Dataset entries:
[Start of section]

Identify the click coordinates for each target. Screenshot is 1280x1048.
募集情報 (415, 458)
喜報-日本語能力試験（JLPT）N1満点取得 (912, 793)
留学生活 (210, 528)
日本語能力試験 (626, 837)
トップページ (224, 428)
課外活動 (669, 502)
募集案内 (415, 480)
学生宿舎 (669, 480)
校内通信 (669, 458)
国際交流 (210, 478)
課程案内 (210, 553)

[End of section]

= Aim of the task =
All records must be transcribed exactly, with none left out.

= Completed task =
Identify the click coordinates for each target. Screenshot is 1280x1048.
募集情報 (415, 458)
喜報-日本語能力試験（JLPT）N1満点取得 (912, 793)
留学生活 (210, 528)
日本語能力試験 (626, 837)
トップページ (224, 428)
課外活動 (669, 502)
募集案内 (415, 480)
学生宿舎 (669, 480)
校内通信 (669, 458)
国際交流 (210, 478)
課程案内 (210, 553)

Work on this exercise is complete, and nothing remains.